More about the animators of In The Pink – check out Devon Baxter’s breakdown post.
Into the 70’s, next time.
I hope you’ll look at that Tiny Toon Adventures episode where Buster pumps himself up to impress Babs. I forget the title.
It’ll be coming in a couple of weeks.
The soundtrack accompanying Professor Von Drake’s washboard solo actually uses a pair of sandpaper blocks. Maybe the music director felt an actual washboard would sound too raucous.
“A Message to Garcia”, mentioned by Swifty in “Fizzicle Fizzle”, was a famous essay by Elbert Hubbard on the tribulations of getting a message through to a rebel leader in Cuba during the Spanish-American War. It’s also referred to in the title of the Speedy and Sylvester cartoon “A Message to Gracias”. My mother-in-law (whose maiden name, coincidentally, was Garcia) had a book called “The Note Book of Elbert Hubbard”, a lavish collection of his miscellaneous jottings printed in chapter-and-verse form like the Bible. The introduction calls Hubbard “the most positive human force of his time… a man of genius in business, in art, in literature, in philosophy,” and goes on to compare him to Moses, Socrates, Jesus, Mohammed, Buddha, Shakespeare, Jefferson, Lincoln, and Pythagoras, among others. I think he must have been the leader of some sort of cult.

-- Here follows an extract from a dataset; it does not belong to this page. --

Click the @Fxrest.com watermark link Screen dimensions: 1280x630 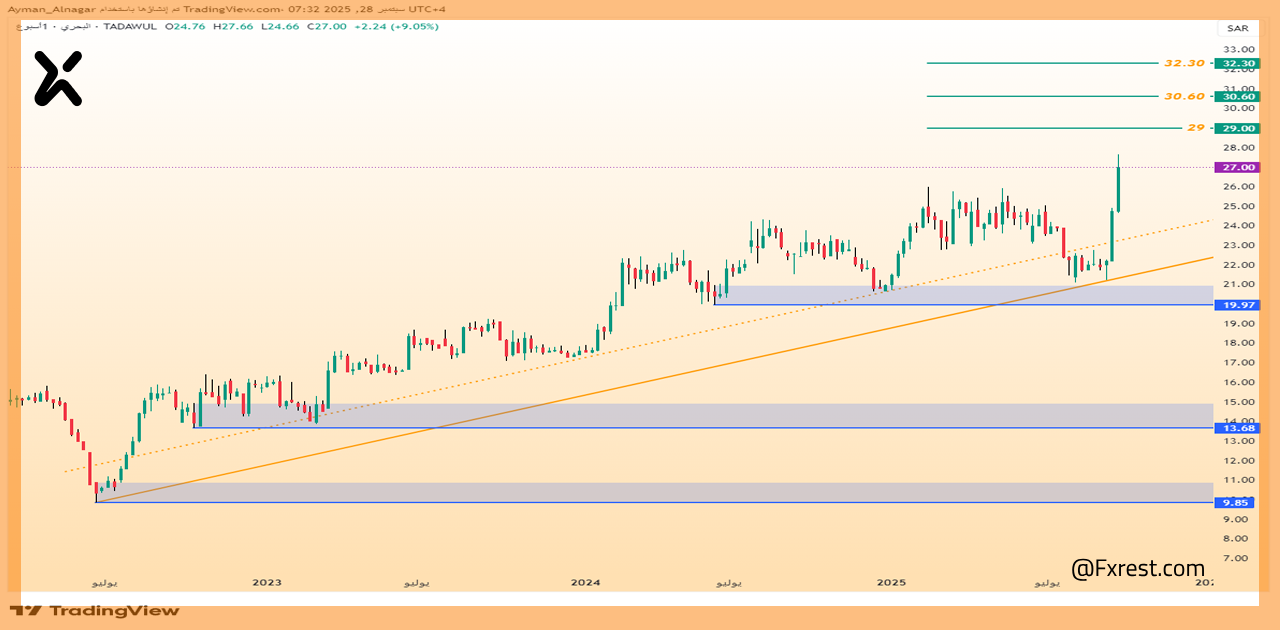click(1138, 569)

The funniest part of “Fizzicle Fizzle” is that all through Swifty’s fitness craze, the cigarette never leaves his lips.
The portly scholar Phineas J. Whoopee was evidently quite an athlete, judging from the amount of sporting equipment disgorged from his closet during his periodic searches for the 3-Dimensional Blackboard. Among his effects are golf clubs, tennis or badminton racquets, balls of various kinds, a croquet set, a hockey stick, skis, Indian clubs, barbells, and fencing gear. There is also, disconcertingly, a human skull. Perhaps it’s just a prop from a production of Hamlet that Mr. Whoopee was in. On the other hand, it might have something to do with how the shape of Stanley Livingston’s head can be either ovate or rhomboid, depending on the episode.
Does anyone else detect a certain, um, symbolism in Mister Titan’s logo?
I’d read that Mr. Titan’s sidekick was named “Tipsy.” Tipso would be less problematic…
In 1958 the second storyline of the syndicated cartoon “Spunky and Tadpole” was called “A Message to Marcia.” I was an adult before I found out Tadpole was supposedly a teddy bear — I thought he was a weasel.
https://youtube.com/playlist?list=PLC893F6D84A5C9EB1
Oh, the irony of watching Swifty lecturing about health while a cigarette is dangling form his mouth!
Thank you for posting the Beany and Cecil cartoon. I had forgotten about that wonderful episode. It felt great to laugh out loud at a very creative cartoon!